S timulation of autophagy prevents intestinal mucosal inflammation and ameliorates murine colitis

Background and Purpose Defective autophagy contributes to the pathogenesis of inflammatory disorders such as inflammatory bowel disease and there are interactions between autophagy and inflammation. Here we have analysed the effects of autophagy stimulators on murine colitis. Experimental Approach Mice were treated with intrarectal administration of 2,4,6‐trinitrobenzenesulfonic acid (TNBS) (3.5 mg·20 g −1 ) and body weight was measured daily. Histological damage was scored 2 or 4 days after treatment. Some mice received trehalose (3% in drinking water 3 weeks before TNBS administration) or a daily administration of rapamycin (1.25 mg·kg −1 , i.p.), betanin (1 g·kg −1 , i.p.) or betanin + 3‐methyladenine (3MA) (10 mg·kg −1 , i.p.).
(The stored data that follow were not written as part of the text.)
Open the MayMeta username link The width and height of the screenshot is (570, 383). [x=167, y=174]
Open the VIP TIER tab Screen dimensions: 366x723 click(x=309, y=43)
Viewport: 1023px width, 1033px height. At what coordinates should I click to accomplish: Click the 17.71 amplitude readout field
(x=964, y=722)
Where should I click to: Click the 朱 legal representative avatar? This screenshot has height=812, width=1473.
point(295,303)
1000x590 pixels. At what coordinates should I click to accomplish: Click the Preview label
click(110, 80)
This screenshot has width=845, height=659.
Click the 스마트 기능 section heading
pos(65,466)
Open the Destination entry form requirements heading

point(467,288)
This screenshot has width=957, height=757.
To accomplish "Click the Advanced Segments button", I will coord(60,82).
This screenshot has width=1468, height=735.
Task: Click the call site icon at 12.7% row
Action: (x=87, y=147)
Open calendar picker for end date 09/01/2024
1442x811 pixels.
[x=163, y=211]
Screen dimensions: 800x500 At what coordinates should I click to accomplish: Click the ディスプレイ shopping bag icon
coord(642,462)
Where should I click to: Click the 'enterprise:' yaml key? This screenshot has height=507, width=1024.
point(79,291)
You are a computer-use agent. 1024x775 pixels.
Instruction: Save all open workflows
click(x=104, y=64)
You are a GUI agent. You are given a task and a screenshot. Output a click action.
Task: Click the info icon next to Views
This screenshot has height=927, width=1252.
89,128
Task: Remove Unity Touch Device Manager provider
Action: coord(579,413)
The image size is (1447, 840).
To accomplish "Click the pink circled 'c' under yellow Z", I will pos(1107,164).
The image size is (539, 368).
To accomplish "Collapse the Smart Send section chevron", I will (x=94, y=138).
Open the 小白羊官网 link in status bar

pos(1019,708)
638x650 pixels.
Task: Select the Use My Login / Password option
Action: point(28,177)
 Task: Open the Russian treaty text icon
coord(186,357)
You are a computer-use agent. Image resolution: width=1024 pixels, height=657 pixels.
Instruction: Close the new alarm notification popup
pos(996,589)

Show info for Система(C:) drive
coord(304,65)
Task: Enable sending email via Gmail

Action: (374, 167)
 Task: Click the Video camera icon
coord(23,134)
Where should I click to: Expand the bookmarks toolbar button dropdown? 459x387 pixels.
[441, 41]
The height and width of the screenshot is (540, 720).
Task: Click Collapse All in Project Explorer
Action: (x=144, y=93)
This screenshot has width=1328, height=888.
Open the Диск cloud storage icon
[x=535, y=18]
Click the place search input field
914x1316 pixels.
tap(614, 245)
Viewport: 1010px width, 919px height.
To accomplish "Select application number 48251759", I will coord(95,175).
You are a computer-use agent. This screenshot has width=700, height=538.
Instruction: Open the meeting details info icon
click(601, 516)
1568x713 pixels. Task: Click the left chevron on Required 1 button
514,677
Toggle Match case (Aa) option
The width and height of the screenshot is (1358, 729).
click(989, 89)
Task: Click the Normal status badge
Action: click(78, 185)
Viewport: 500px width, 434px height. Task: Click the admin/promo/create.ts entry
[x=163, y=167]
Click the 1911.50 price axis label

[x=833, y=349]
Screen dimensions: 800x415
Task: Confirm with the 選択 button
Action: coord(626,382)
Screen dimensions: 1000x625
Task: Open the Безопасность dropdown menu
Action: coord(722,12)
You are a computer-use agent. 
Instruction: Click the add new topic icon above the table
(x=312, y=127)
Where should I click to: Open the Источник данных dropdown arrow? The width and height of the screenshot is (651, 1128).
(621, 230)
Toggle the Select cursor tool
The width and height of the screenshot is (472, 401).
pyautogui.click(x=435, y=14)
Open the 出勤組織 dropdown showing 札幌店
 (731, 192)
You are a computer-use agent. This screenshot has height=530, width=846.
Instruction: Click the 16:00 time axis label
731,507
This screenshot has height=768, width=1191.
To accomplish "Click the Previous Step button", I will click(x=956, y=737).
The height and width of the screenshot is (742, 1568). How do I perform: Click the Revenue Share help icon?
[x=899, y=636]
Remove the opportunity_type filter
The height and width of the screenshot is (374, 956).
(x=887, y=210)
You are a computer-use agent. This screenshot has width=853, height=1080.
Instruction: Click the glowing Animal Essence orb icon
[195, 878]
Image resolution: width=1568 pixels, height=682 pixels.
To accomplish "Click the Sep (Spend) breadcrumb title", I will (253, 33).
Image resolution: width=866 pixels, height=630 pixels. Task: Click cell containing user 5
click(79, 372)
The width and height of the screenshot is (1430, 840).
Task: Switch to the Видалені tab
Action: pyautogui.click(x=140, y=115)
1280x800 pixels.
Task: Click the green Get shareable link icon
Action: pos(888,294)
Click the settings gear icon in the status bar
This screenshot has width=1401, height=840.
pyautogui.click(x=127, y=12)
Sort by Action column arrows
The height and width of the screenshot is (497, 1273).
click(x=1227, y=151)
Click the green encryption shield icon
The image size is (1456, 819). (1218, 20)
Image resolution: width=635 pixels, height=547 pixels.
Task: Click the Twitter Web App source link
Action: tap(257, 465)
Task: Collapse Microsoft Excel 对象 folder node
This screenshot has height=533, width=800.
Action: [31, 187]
Protein levels of p‐mTOR, p62, LC3, BCL10, NFκB, IκBα and p‐IκBα in mucosa were determined by Western blots and mRNA expression of TNFα, IL1β, IL6, IL10, COX2, CCR7, CD11c, inducible NOS and CD86 by qRT‐PCR. Key Results Impaired autophagy associated with body weight loss and intestinal damage was detected in the mucosa of TNBS‐treated mice. Administration of trehalose, rapamycin or betanin prevented the impaired autophagic flux induced by TNBS and decreased mucosal protein levels of BCL10, p‐IκBα and NFκB‐p65 and the expression of pro‐inflammatory cytokines and M1 macrophage markers. Blockade of autophagosome formation by treatment with 3MA, prevented the reduction in protein levels of p62, BCL10, p‐IκBα and NFκB‐p65 induced by betanin in TNBS‐treated mice and weakened the protective effects of betanin on murine colitis. Conclusions and Implications Pharmacological stimulation of mucosal autophagy reduced intestinal inflammation and improved murine colitis.